━━━ Records shown ━━━
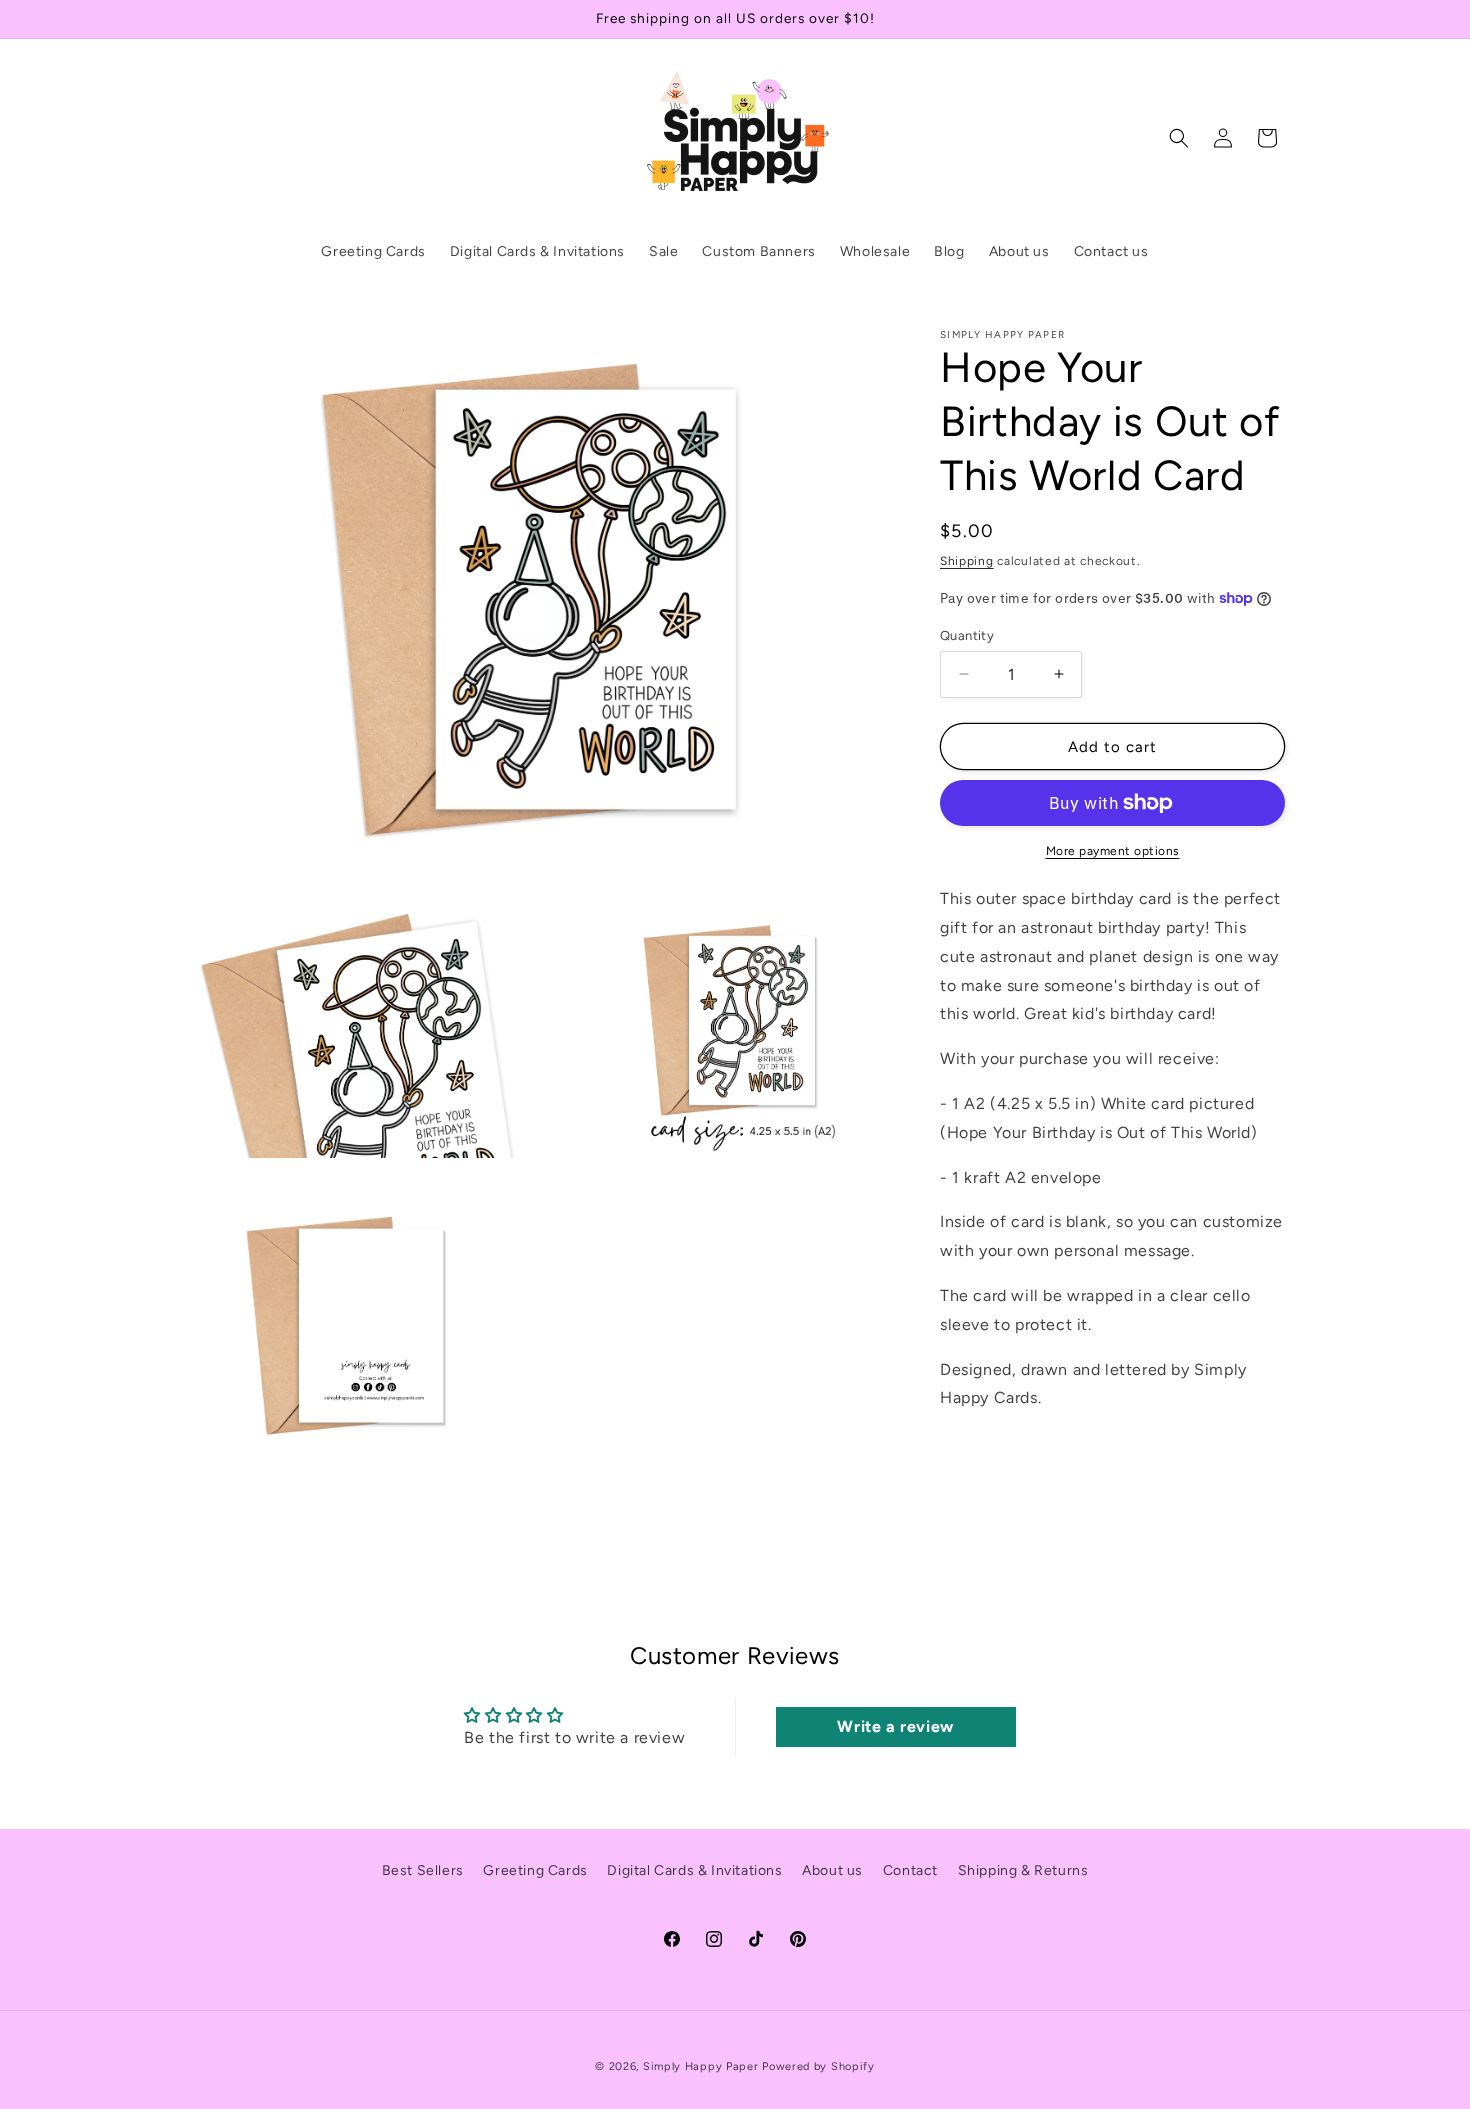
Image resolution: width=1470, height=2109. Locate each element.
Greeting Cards (535, 1870)
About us (832, 1870)
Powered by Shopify (818, 2066)
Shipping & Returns (1023, 1870)
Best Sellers (423, 1870)
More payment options (1113, 851)
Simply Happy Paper (701, 2066)
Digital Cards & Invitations (694, 1870)
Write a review (895, 1726)
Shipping (967, 561)
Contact (910, 1870)
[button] (1179, 138)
━━━
Word for word, restate the line that contains "Simply Happy Paper (701, 2066)" and each line after it, up to and including the last line of the listing; include nothing else.

Simply Happy Paper (701, 2066)
Digital Cards & Invitations (694, 1870)
Write a review (895, 1726)
Shipping (967, 561)
Contact (910, 1870)
[button] (1179, 138)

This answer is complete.